This function creates a test function to perform various data validation checks. The returned function can be applied to a dataset to perform the specified tests.
Usage
create_test(
dimension_test = NULL,
combinations_test = NULL,
row_duplicates = FALSE,
col_duplicates = FALSE,
min_threshold_test = NULL,
max_threshold_test = NULL
)
Arguments
- dimension_test
A vector of two integers specifying the expected number of rows and columns.
- combinations_test
A list with the elements `variables` (character vector of variable names) and `expectation` (integer specifying the expected number of unique combinations for each column).
- row_duplicates
Logical. If TRUE, checks for duplicate rows.
- col_duplicates
Logical. If TRUE, checks for duplicate columns.
- min_threshold_test
Named list of minimum threshold values for specified columns.
- max_threshold_test
Named list of maximum threshold values for specified columns.
Examples
# get path
path <- system.file(
"extdata",
"fake_epi_df_togo.rds",
package = "epiCleanr")
fake_epi_df_togo <- import(path)
# Set up unit-test function
my_tests <- create_test(
# For checking the dimension of the data
dimension_test = c(900, 9),
# For expected number of combinations in data
combinations_test = list(
variables = c("month", "year", "district"),
expectation = 12 * 5 * 15),
# Check repeated cols, rows and max and min thresholds
row_duplicates = TRUE, col_duplicates = TRUE,
max_threshold_test = list(malaria_tests = 1000, cholera_tests = 1000),
min_threshold_test = list(cholera_cases = 0, cholera_cases = 0)
)
result <- my_tests(fake_epi_df_togo)
#> Test passed! You have the correct number of dimensions!

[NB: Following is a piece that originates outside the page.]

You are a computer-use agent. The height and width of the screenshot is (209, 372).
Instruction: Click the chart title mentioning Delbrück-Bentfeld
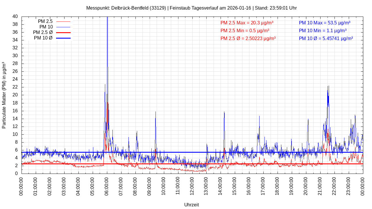pyautogui.click(x=191, y=8)
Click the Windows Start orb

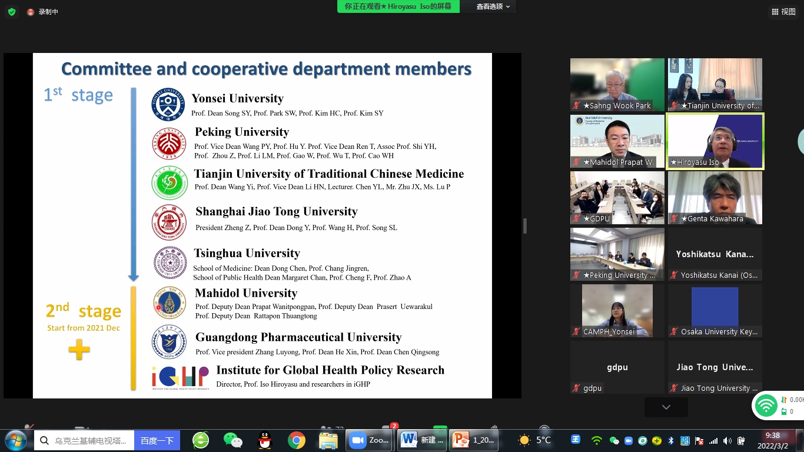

#> Test passed! No duplicate rows found!
#> Test passed! No repeated columns found!
#> Test passed! You have the correct number of combinations for month, year, district!
#> Test passed! Values in column cholera_cases are above the threshold.
#> Test passed! Values in column cholera_cases are above the threshold.
#> Test passed! Values in column malaria_tests are below the threshold.
#> Test passed! Values in column cholera_tests are below the threshold.
#> Congratulations! All tests passed: 8/8 (100%) 🥳